Growing up, they were simply my folks, and their life before I existed was nowhere on my radar.
That all changed the day I helped them clean closets. Hidden in a far corner, I found a box of hundreds of letters written by my dad, a young soldier overseas, to my mom, his love back home.
With each sentence I read, I was transported back to their youth.
The letters are on thin, crinkly paper. The envelopes are bordered in red, white and blue stripes. The postmarks start in 1942, before they were married, and end in 1946, as he waits to return. The ink has faded, but the sentiment will live on forever. My dad, Calvin Singman, begins every letter with a term of endearment: My dearest. My Sweetheart. Darling.
He writes about his routine — “I took a shower and shave during the noon hour” — but also his longing for my mother, Sylvia: “Honey, won’t this war ever end? Last night we saw another movie. It Happened Tomorrow with Dick Powell. I remember we saw it together at Ellington Field. Those were the days, sweet.

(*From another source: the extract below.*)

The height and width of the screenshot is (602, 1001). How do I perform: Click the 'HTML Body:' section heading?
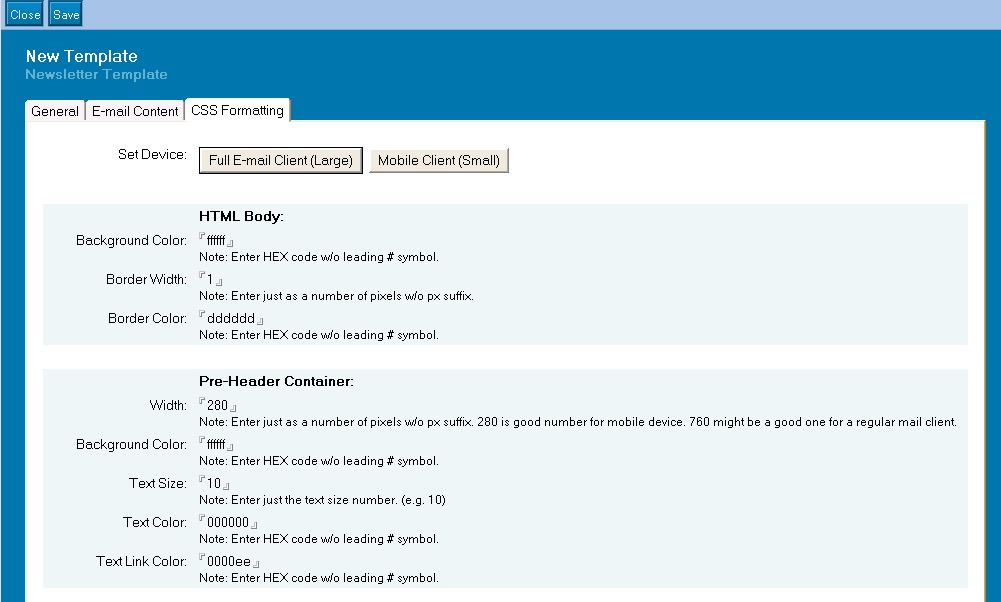tap(241, 216)
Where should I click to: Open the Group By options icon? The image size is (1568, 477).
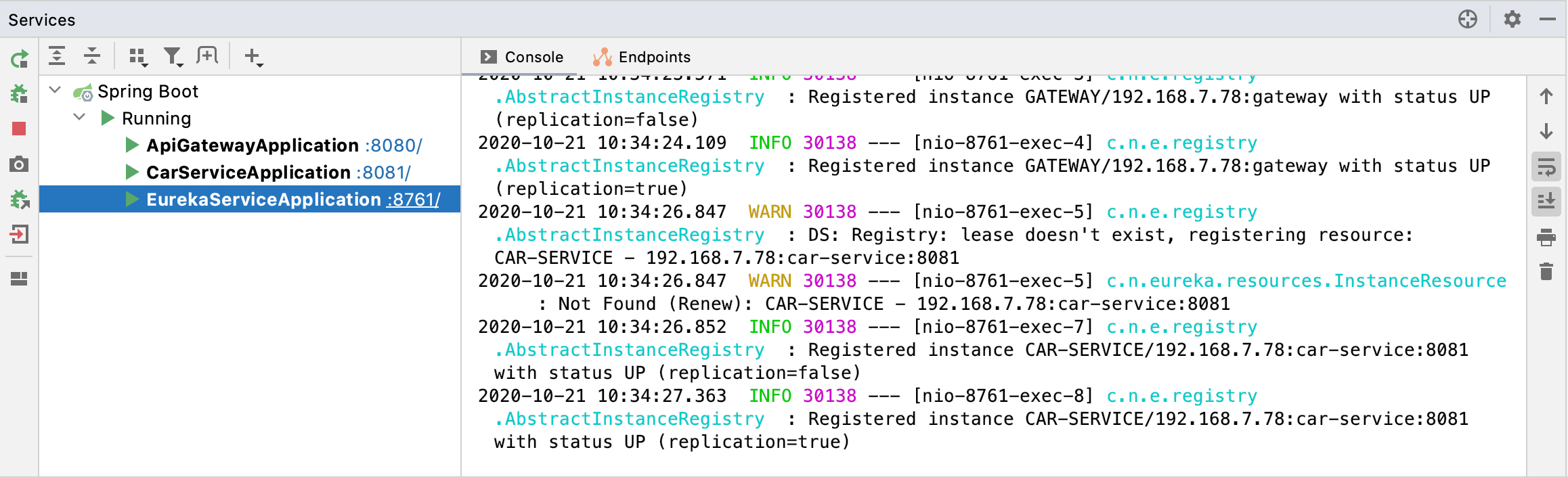(138, 57)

”At first, I found it difficult to picture my father writing these letters. While growing up, I had seen him study blueprints and write equations. I had never seen him write more than “Love, Cal” on a greeting card.

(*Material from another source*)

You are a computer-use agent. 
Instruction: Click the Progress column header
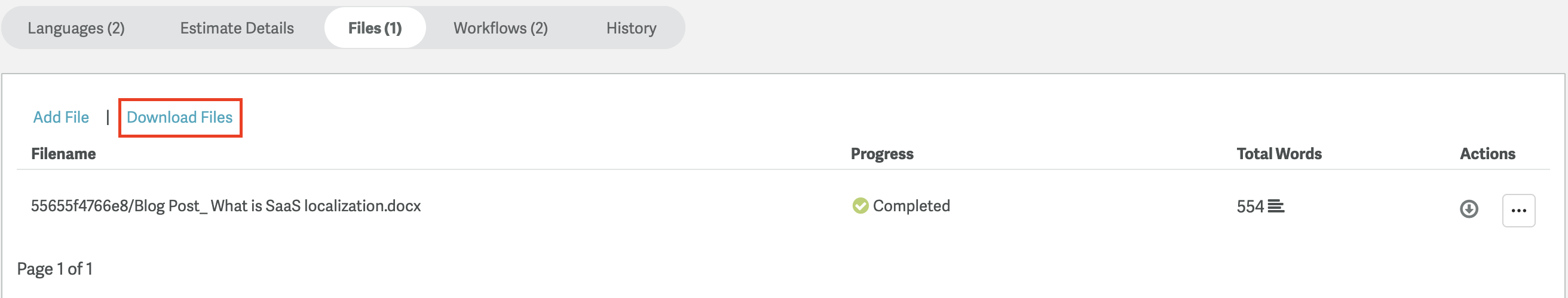[881, 154]

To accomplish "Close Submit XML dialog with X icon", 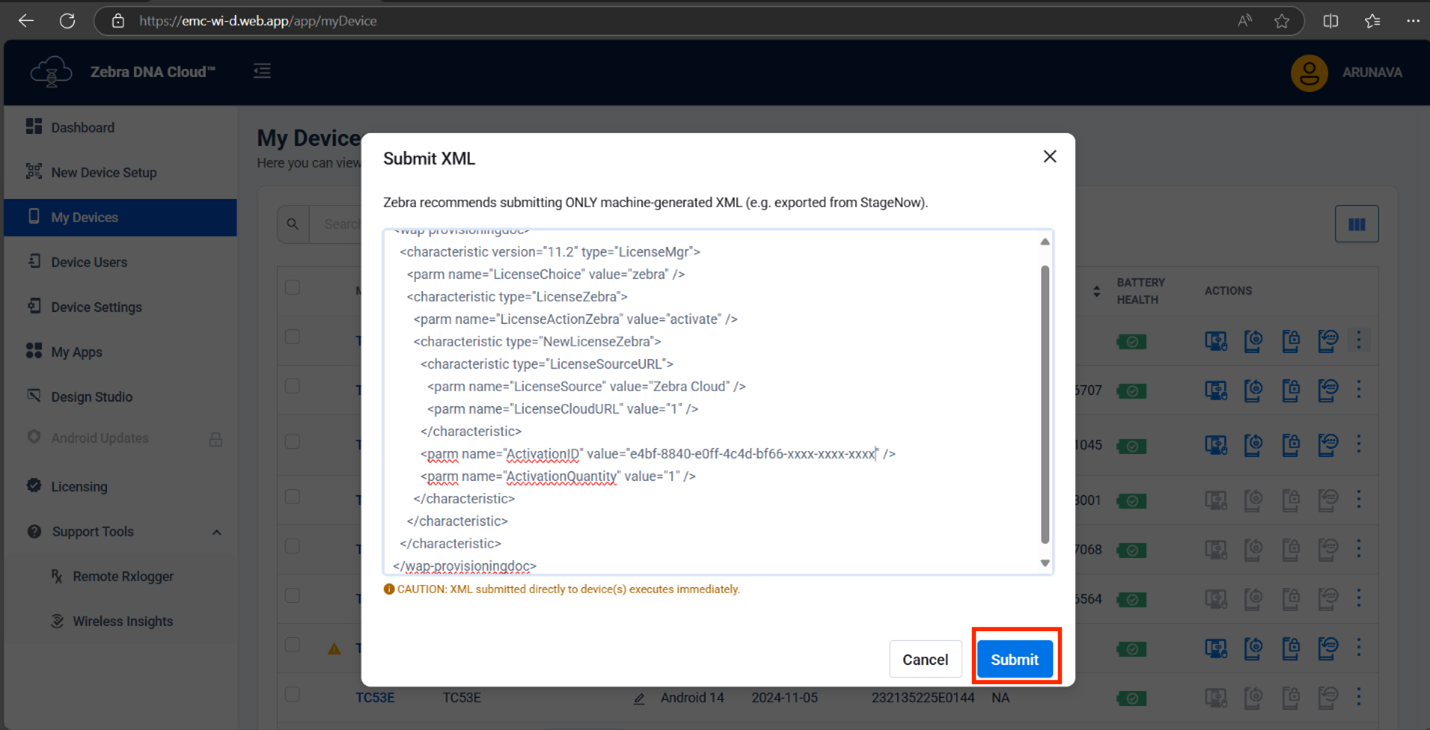I will pos(1049,156).

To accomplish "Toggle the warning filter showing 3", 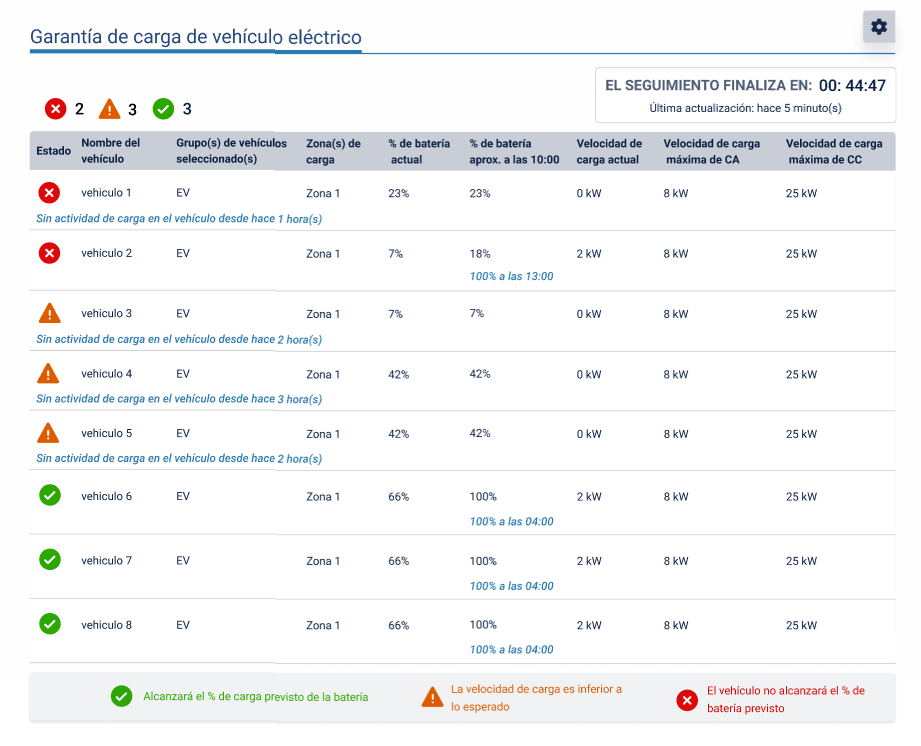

My father’s wit shines through, such as when he wrote in 1945 on his way to Guam: “Somewhere on the high seas.” He quips about his brother, a sailor: “If Ernie doesn’t get fat on what the navy feeds him, nothing else will do the trick.”
He talks about daily Army life. “All magazines are overseas editions with absolutely no advertisements. Just like the radio programs. I haven’t heard a commercial since I left the States.” He describes his evenings: “I’m at the club in the 1899th area. Our lights went out. J.S. and I are the only ones here. We are playing the phonograph and writing letters.” In another letter, he cautions my mom. “Honey, you don’t know how happy I am that you decided to go back to school. Just don’t flirt with all the young profs.” Even though he was overseas, fighting in the war, his concern for others rings through. “Remember Capt Burke, the dentist. He’s looking for a wife. Maybe Rolly might be interested. The guy has plenty of dough and a damn nice fella.”And there are his plans for their future: “What do you think of the revised GI Bill of Rights? Now we can buy a wonderful home — up to $8,000.”
As Aug. 14, 1945, approached, he wrote, “V-J Day should come in a day or two. Please don’t drink too much. Wait till I get home and we do it right.”
But his return kept getting delayed. “The news doesn’t look too good. I have the misfortune of being the engr. They’ll most likely place me on the critical list and try to hold me here as long as they can. All I want to do is hold you in my arms and keep your feet warm at night.” He did come home. And they did it right.